My stomach is bottomless today. I want to eat everything in sight. What does that say? I’m an emotional eater. 😉
This morning I was forced to get up at 6am to attend 7am Mass because Ryan has his last performance of Annie Jr. tonight. Waking up so early on a Sunday morning is not my normal routine. Which lent to more hours awake to want to eat! 😉
Before I head to the final performance I was contemplating about my uneventful day and realized the greatest way God showed up was through lived advice. First from Fr. Alfonso through his homily. The main point I recall was him explaining how he is human and makes mistakes. That he hurt a friend with a decision he had made and that friend confronted him and told him of his hurt. He said he couldn’t make the hurt go away but he was grateful for the chance to know what he did to hurt him so that he could pray and seek forgiveness.
This afternoon I checked my emails and came across a fellow survivor’s email to me in regards to my upcoming journey to New Mexico.
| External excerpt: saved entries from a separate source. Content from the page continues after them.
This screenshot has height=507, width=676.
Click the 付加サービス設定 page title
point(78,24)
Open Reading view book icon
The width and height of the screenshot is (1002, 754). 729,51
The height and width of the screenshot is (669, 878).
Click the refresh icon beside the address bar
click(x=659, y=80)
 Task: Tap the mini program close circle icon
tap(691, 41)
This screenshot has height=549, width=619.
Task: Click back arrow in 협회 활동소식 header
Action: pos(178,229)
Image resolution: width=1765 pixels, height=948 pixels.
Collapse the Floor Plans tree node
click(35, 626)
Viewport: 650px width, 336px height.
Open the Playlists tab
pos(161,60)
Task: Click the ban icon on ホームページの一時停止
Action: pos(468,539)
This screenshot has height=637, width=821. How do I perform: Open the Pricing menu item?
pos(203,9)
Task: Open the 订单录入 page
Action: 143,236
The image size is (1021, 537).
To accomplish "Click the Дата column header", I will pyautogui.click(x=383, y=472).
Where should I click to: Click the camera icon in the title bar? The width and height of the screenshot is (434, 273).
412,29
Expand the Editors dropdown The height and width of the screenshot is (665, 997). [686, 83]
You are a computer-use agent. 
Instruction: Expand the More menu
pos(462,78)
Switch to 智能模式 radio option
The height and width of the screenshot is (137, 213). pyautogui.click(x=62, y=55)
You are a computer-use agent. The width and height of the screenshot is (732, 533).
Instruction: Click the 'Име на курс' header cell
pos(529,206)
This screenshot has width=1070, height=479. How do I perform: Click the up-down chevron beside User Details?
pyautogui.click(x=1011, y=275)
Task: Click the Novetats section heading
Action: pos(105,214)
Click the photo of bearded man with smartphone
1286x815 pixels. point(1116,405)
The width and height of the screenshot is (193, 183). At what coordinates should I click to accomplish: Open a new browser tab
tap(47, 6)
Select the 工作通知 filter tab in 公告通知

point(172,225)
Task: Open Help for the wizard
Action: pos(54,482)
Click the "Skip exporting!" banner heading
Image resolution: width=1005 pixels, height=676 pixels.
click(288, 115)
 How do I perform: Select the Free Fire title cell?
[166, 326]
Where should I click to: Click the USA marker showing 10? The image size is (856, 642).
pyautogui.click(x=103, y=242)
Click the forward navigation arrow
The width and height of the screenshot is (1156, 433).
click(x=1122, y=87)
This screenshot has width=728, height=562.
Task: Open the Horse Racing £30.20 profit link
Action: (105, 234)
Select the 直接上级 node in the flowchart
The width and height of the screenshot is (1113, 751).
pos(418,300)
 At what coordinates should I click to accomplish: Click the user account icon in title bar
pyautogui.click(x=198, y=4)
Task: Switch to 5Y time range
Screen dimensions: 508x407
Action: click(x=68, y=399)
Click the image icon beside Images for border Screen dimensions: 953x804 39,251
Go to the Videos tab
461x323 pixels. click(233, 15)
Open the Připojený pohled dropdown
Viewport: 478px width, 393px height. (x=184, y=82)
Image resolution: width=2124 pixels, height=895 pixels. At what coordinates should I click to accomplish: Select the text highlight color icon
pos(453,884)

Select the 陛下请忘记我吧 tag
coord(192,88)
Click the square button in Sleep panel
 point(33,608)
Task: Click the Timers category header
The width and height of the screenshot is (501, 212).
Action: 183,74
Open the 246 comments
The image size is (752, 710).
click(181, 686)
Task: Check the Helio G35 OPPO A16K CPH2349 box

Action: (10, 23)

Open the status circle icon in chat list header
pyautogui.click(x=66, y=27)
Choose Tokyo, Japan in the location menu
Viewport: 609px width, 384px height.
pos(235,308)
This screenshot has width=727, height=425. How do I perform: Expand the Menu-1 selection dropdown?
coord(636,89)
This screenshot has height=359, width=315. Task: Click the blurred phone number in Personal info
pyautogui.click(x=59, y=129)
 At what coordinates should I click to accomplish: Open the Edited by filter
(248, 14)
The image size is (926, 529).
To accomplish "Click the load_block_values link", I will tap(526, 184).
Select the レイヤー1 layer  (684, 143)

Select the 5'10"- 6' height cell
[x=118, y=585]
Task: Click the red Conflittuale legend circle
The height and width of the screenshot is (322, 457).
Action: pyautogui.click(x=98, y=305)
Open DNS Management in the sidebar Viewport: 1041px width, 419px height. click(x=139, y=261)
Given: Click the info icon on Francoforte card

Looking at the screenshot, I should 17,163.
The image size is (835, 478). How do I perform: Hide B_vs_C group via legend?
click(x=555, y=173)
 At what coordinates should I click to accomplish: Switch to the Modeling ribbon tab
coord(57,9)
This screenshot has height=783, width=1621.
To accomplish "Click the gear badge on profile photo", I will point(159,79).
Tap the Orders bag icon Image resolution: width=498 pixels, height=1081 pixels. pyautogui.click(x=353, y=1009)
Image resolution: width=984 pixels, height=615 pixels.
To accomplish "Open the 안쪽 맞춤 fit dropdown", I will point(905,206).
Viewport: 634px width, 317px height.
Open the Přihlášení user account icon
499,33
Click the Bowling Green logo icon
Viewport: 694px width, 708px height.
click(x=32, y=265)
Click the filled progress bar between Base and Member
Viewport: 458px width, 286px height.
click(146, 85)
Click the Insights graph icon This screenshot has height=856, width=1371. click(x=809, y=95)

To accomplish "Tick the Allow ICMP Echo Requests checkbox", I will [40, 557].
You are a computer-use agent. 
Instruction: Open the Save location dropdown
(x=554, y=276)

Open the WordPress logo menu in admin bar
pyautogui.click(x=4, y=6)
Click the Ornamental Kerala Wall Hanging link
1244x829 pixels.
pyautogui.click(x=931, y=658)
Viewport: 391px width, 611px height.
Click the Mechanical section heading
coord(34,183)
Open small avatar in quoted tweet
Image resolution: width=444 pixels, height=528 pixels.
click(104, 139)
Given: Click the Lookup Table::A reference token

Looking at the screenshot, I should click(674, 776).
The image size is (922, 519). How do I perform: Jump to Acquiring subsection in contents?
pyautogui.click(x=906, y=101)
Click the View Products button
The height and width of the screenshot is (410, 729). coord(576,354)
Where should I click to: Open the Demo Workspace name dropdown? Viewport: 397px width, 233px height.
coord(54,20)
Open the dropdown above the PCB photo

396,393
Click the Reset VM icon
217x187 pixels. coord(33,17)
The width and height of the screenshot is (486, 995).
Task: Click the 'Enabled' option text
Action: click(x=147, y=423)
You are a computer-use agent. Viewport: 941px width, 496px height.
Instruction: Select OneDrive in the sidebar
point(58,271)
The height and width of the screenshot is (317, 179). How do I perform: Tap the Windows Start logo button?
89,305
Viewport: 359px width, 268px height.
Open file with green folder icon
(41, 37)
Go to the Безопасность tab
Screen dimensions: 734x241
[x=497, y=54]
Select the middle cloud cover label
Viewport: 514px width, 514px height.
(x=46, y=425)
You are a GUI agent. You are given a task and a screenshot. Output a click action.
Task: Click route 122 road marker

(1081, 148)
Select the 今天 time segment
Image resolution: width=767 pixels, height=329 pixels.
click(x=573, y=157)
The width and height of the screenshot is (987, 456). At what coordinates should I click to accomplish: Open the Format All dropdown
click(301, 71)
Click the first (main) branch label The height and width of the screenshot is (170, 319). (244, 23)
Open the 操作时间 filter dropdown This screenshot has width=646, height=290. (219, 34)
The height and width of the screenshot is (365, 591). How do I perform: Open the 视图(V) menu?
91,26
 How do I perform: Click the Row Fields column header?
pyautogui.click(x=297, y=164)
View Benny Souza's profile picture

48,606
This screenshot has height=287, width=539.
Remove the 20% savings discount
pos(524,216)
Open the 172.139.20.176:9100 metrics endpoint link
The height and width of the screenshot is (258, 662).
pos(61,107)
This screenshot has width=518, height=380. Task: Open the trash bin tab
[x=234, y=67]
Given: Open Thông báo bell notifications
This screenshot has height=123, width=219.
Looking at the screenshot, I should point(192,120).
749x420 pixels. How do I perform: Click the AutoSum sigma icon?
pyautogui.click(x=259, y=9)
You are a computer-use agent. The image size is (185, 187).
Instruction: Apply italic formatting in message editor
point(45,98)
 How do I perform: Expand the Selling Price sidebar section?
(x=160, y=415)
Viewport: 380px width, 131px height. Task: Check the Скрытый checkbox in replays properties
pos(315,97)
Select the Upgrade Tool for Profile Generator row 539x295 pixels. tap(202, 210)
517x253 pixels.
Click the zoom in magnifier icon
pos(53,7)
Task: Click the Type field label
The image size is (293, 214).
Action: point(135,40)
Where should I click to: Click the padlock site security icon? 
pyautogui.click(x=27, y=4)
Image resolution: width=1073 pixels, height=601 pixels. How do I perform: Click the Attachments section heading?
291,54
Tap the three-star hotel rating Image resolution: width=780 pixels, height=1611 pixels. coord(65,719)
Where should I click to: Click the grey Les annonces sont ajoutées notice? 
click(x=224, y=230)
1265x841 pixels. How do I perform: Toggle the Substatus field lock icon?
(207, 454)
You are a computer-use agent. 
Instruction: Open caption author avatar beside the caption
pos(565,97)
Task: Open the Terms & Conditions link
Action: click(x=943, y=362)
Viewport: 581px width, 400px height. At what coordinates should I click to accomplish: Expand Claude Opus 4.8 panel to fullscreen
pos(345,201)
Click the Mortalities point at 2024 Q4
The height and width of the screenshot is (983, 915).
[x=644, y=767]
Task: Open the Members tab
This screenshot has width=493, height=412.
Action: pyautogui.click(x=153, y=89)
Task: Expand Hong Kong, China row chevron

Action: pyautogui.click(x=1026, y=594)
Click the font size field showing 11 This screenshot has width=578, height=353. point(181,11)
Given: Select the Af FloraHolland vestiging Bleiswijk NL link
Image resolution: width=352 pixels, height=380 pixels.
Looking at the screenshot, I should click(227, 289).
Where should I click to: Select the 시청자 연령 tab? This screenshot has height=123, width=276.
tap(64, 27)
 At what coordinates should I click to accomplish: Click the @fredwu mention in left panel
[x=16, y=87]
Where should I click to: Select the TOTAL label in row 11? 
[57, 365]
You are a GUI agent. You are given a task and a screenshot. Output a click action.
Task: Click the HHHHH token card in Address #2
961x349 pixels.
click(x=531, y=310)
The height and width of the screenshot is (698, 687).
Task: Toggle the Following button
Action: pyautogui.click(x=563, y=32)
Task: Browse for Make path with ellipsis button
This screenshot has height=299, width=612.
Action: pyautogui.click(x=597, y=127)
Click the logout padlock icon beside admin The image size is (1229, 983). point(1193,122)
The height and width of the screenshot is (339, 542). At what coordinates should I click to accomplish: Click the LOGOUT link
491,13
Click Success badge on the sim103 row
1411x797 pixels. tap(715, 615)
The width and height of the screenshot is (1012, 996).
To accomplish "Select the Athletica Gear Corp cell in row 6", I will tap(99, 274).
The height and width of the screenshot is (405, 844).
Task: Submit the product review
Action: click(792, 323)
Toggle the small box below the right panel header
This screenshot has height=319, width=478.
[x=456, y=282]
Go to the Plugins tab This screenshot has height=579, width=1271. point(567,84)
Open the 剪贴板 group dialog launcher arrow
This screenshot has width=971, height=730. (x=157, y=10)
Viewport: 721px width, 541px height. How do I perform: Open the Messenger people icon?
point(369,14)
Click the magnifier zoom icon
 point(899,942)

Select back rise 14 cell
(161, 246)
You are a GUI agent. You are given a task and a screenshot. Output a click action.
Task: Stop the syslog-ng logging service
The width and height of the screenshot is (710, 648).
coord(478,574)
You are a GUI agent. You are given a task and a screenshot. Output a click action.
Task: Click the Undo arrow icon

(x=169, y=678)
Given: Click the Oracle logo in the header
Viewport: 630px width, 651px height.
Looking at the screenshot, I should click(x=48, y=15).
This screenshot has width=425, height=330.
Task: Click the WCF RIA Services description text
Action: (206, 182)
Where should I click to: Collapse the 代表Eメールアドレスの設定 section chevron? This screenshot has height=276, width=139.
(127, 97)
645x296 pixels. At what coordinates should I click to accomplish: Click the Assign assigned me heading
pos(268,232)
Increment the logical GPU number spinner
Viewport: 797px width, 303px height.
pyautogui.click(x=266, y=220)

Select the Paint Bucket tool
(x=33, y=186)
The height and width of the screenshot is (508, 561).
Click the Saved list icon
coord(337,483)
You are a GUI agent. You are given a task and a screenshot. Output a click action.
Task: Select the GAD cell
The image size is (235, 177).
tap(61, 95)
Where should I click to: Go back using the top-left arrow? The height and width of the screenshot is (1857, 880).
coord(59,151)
I am going to share what struck me as I believe it might help others as well:
“I remember when my perp died, I had so many different emotions. I was conflicted between anger and rage that I never was able to confront him, guilt because I felt so much anger at him, and conviction to forgive him. I found out that although I felt like I forgave him, but once seeing his body I felt a different type of incorrectness. I can share with you, there will be a lot of emotions, but try to determine before you get there a plan for when it will be time to leave the service. In other words, do not allow your desire to do the right thing override your knowing your limits so this cannot cause more trauma. Just trust your gut, make sure whoever your support person is, they know what to help with and when to remind you to take breaks if needed. As be sure to process as soon as you are safe to do so!!”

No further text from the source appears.